拝殿前より神域を守護されるのは、神殿狛犬を思わせる風貌の狛犬さん一対。鎮座される御祭神にとてもふさわしい容貌を備えた、端正な顔立ちです。
社殿向かって右前の由緒標は、陸軍大将・荒木貞夫男爵の筆によるもの。
少数の兵力で鎌倉幕府の大軍を迎え撃ち撃退した故事にちなんで作成された「除災招福の藁人形の土鈴」。河内赤阪城で挙兵した正成公は、城を包囲した幕府軍に対し、城兵の身代わりとして藁人形に甲冑を付けて敵をあざむき、突撃してきた敵に巨石や熱湯などを投げ落として撃退しました。また、藁人形へ矢を撃たせることで、それを集めて矢を補充し、敵に射返したとも伝えられています。
参拝日:2008年6月7日&2015年10月9日
千早赤阪村大字水分、千早赤阪郷土資料館の近くにある「楠公誕生地」。碑文字は幕末の三剣豪、桃井春蔵(桃井直正)の筆によるものです
『楠木正成』、幼名・多聞丸は永仁2年(1294)、現在の千早赤阪村水分山ノ井で誕生し、8~15才まで観心寺境内にある楠木家の菩提寺の「中院」で学問を習ったといわれています。武家から朝廷へと権力の移行を図った建武の新政の功労者ですが、天皇中心の政治に反旗を翻した足利尊氏に湊川の戦いで破れ、自害して果てました。

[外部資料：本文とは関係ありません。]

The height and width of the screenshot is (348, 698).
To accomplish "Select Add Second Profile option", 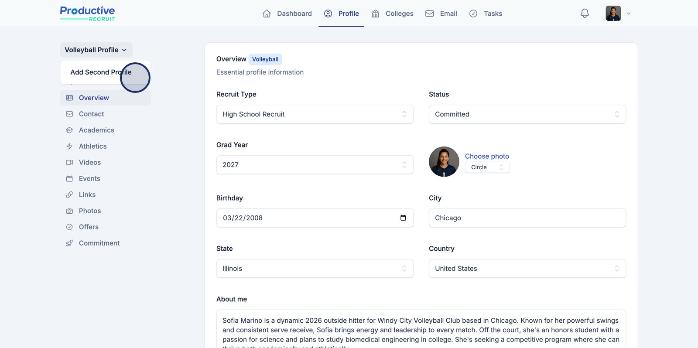I will pos(101,72).
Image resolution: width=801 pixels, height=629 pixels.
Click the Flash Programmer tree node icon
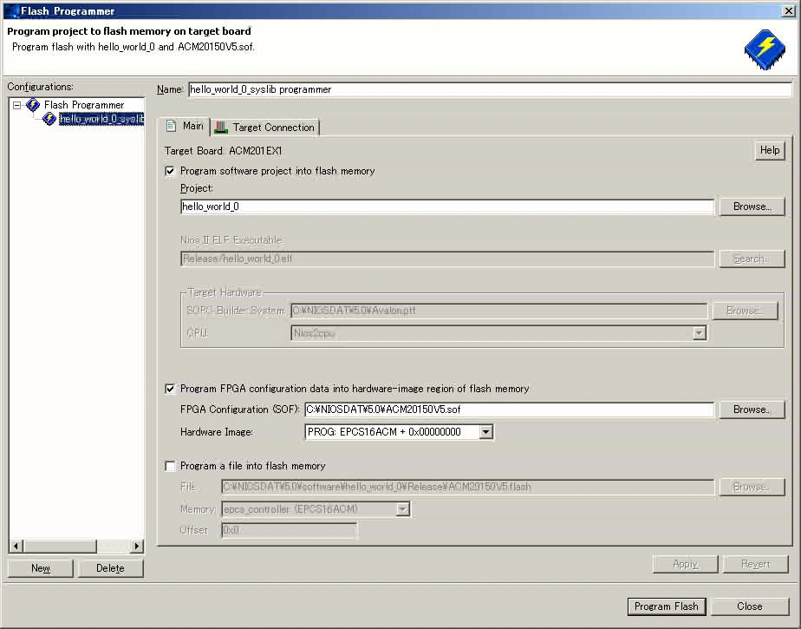click(x=34, y=105)
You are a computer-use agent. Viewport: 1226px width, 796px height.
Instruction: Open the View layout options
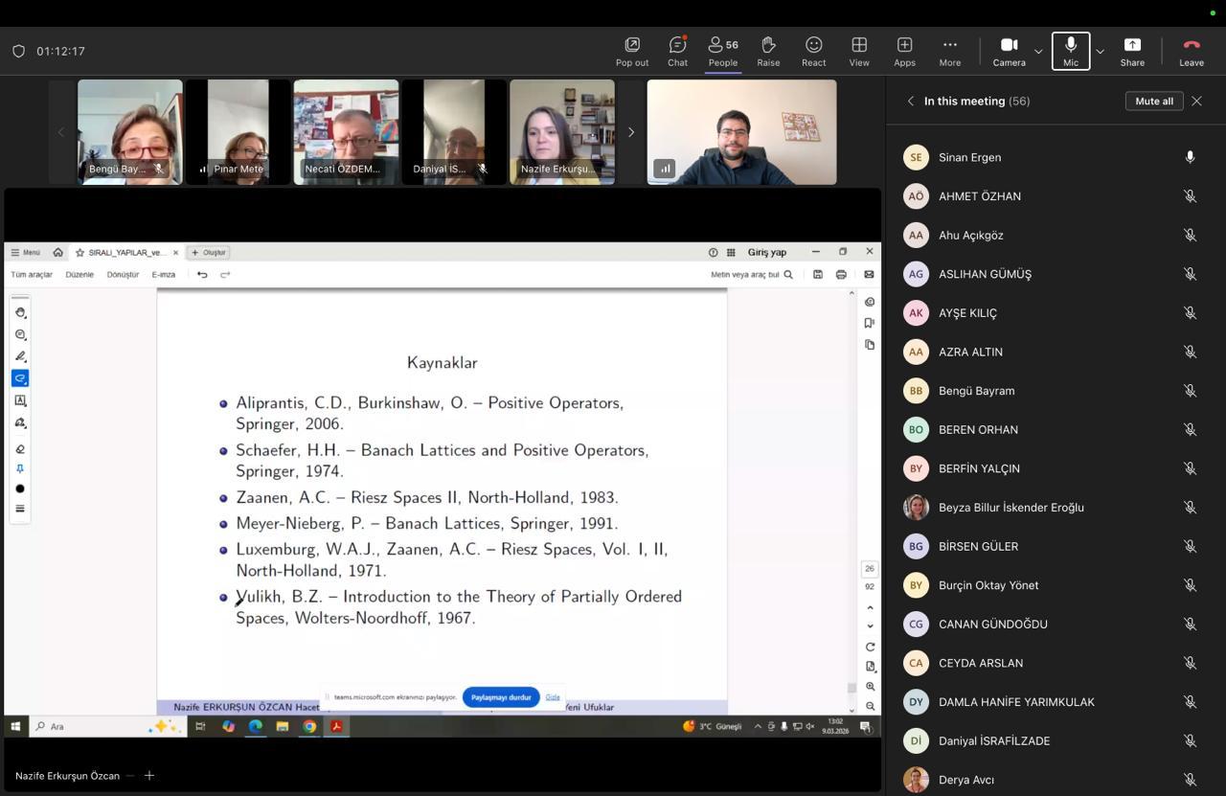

文禄年間(1592~1596)、豊臣秀吉の命で増田長盛がこの地を検地し、土壇を築き、小さな社を祀ったのが始まりとされ、明治8年には天皇への忠臣ということで、大久保利通の働きかけもあり、石碑が建立。大正6年には後の昭和天皇となられた皇太子殿下も行啓され、クスノキの植樹をされています。
楠公史跡の一つとされる「楠公産湯の井戸」碑
楠正成誕生の際、この井戸から湧き出る水で湯を沸かし産湯にしたと伝えられる「楠公産湯の井戸」。組まれた石垣の底からは今も水が湧き出ているのが見られます。
「千早赤阪郷土資料館」の中庭には、島本町の櫻井之驛にある「父子別れの像」の原型像があります。桜井で今生の別れをした父子が、こうして故郷で向かい合う姿は、命の通わぬ石像であっても胸を打たれます。
耳を澄ませば名も知らぬ鳥の声が聞こえ、近くの田からは蛙の鳴き声が聞こえる。穏やかで静かな時間が流れるこの山深い地に、遠い・・遠い昔、忠に殉じた父子がいました。